Cuncos or Juncos is a poorly known subgroup of Huilliche people native to coastal areas of southern Chile and the nearby inland. Mostly a historic term, Cuncos are chiefly known for their long-running conflict with the Spanish during the colonial era of Chilean history. 

Cuncos cultivated maize, potatoes and quinoa and raised chilihueques. Their economy was complemented by travels during spring and summer to the coast where they gathered shellfish and hunted sea lions. They were said to live in large rukas.

Cuncos were organized in small local chiefdoms forming a complex system intermarried families or clans with local allegiance.

Ethnicity and identity
The details of the identity of the Cuncos is not fully clear. José Bengoa defines "Cunco" as a category of indigenous Mapuche-Huilliche people in southern Chile used by the Spanish in colonial times. The Spanish referred to them as indios cuncos. Eugenio Alcamán cautions that the term "Cunco" in Spanish documents may not correspond to an ethnic group since they were defined, like other denominations for indigenous groups, chiefly on the basis of the territory they inhabited. 

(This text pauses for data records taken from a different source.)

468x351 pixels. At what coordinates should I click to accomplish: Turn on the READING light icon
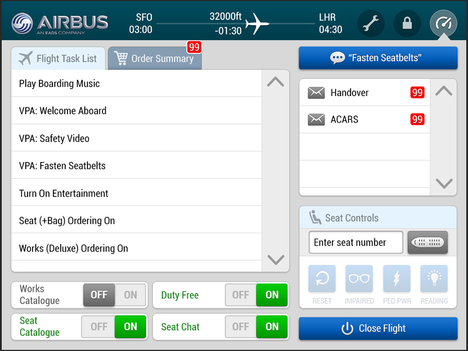coord(434,279)
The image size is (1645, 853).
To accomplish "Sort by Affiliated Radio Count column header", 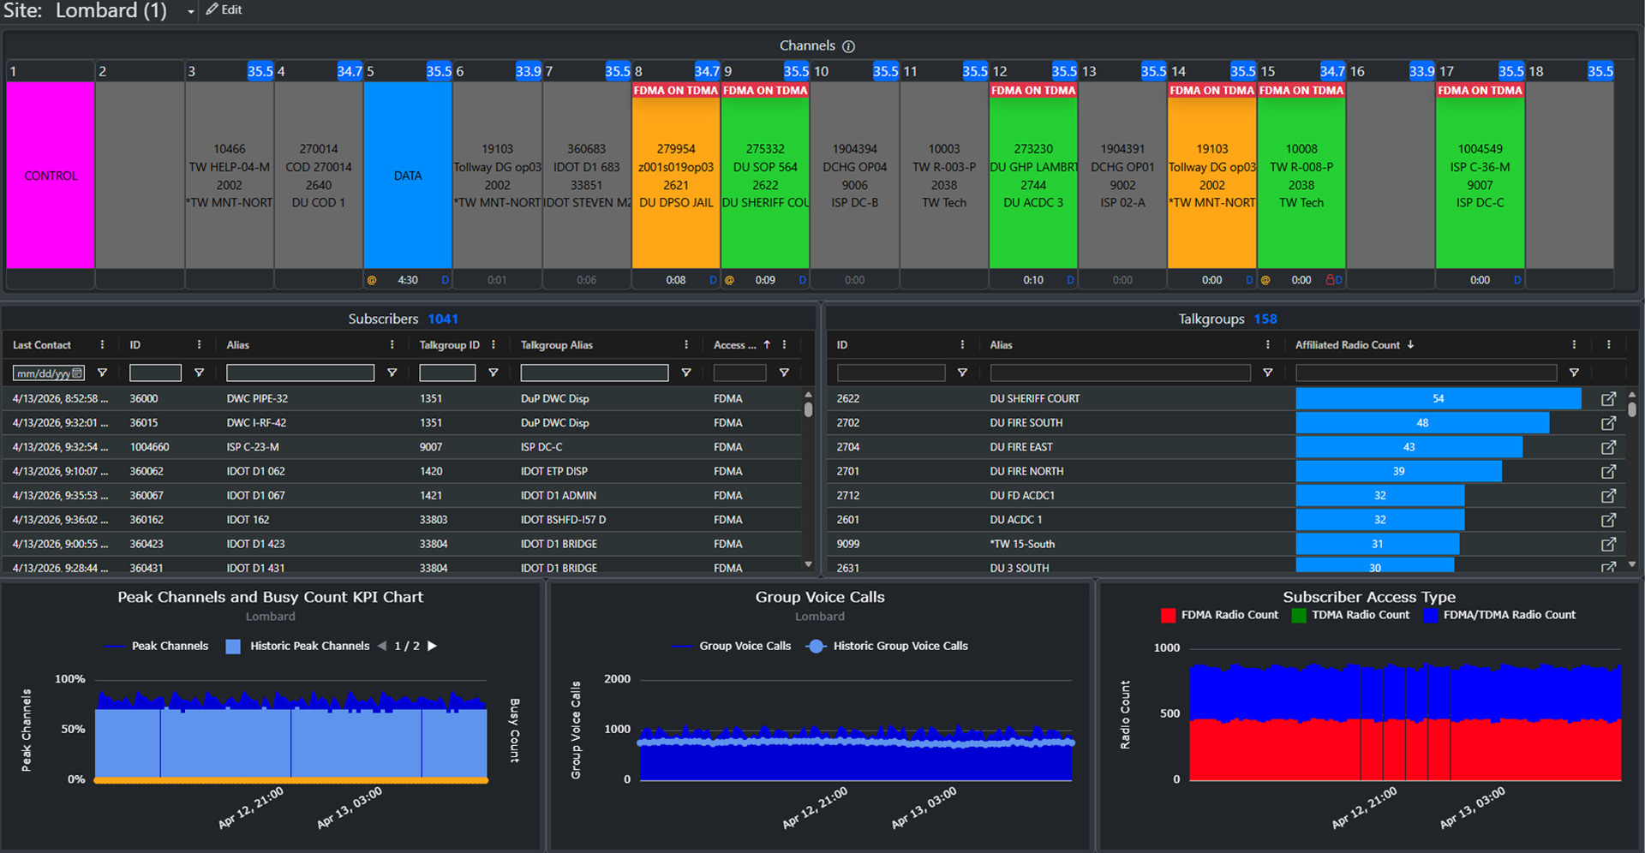I will point(1348,345).
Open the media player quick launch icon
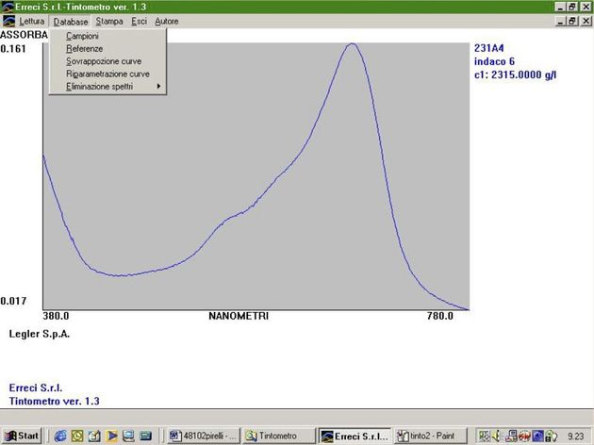 (x=112, y=436)
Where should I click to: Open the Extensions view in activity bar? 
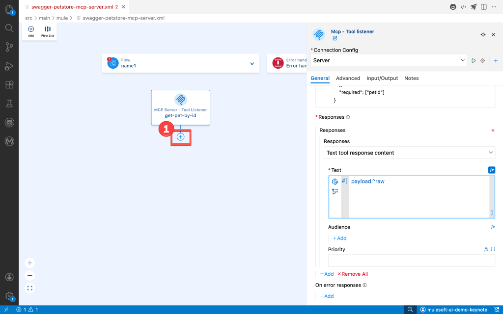click(x=9, y=84)
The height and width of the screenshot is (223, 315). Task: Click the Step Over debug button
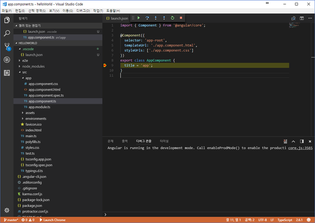point(147,18)
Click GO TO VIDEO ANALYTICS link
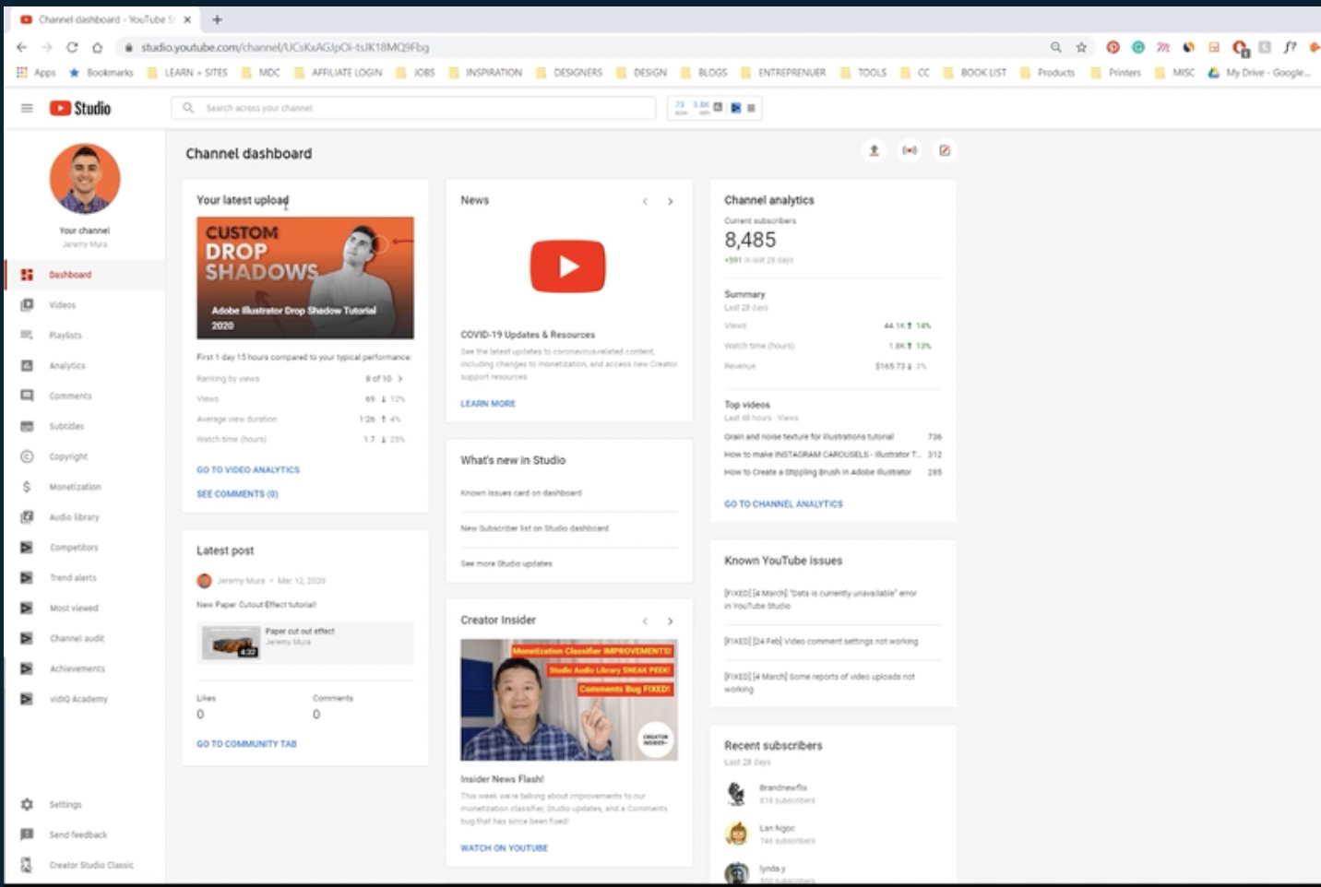 [247, 469]
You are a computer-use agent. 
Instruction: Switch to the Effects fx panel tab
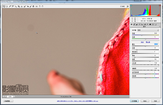pyautogui.click(x=148, y=24)
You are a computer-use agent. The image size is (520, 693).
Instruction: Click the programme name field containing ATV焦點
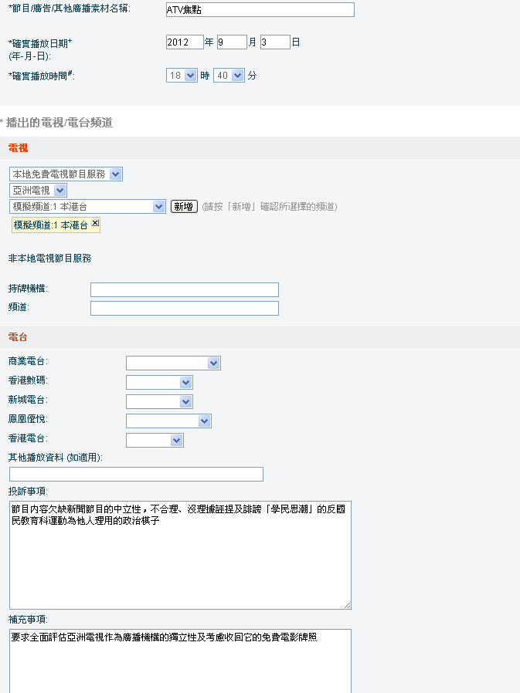pyautogui.click(x=260, y=9)
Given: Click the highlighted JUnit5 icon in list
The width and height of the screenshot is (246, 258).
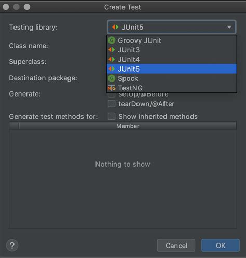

Ximena Urbina stresses that the differences between the southern Mapuche groups are poorly known but that their customs and language appear to have been the same. The Cuncos, she claims, are ethnically and culturally significantly more distant from the Araucanian Mapuche than neighboring (non-Cunco) Huilliches. Ximena Urbina notes that the core group of the Cuncos distinguished themselves from the nearby Huilliches of the plains and the southern Cuncos of Maullín and Chiloé Archipelago by their staunch resistance to Spanish rule. That the Cuncos were a distinct group is also shown, according to Ximena Urbina, by the fact that the colonial Spanish also considered them the most barbarian of the southern Mapuche groups and that the Cuncos and (non-Cunco) Huilliche considered themselves different.

Territory

Jesuit Andrés Febrés mentions the Cuncos as inhabiting the area between Valdivia and Chiloé. Tapping on Febrés work Lorenzo Hervás y Panduro writes that Cuncos inhabit the mainland north of Chiloé Archipelago as far north as to limit with "Araucanian barbarians" (Mapuche from Araucanía). 
Hervás y Panduro list them as one of three "Chilean barbarians" groups inhabiting the territory between latitudes 36° S and 41° S, the other being the Araucanians and Huilliche. The Cuncos lived in the Chilean Coast Range and its foothills. Proper Huilliches lived east of them in the flatlands of the Central Valley. There are differing views on the southern extent of the Cunco lands, some accounts mention the Maullín River as the limit while other say the Cuncos inhabited the land all the way to the middle of Chiloé Island. A theory postulated by chronicler José Pérez García holds the Cuncos settled in Chiloé Island in Pre-Hispanic times as consequence of a push from more northern Huilliches who in turn were being displaced by Mapuches. The indigenous inhabitants of the northern half of Chiloé Island, of Mapuche culture, are variously referred as Cunco, Huilliche or Veliche.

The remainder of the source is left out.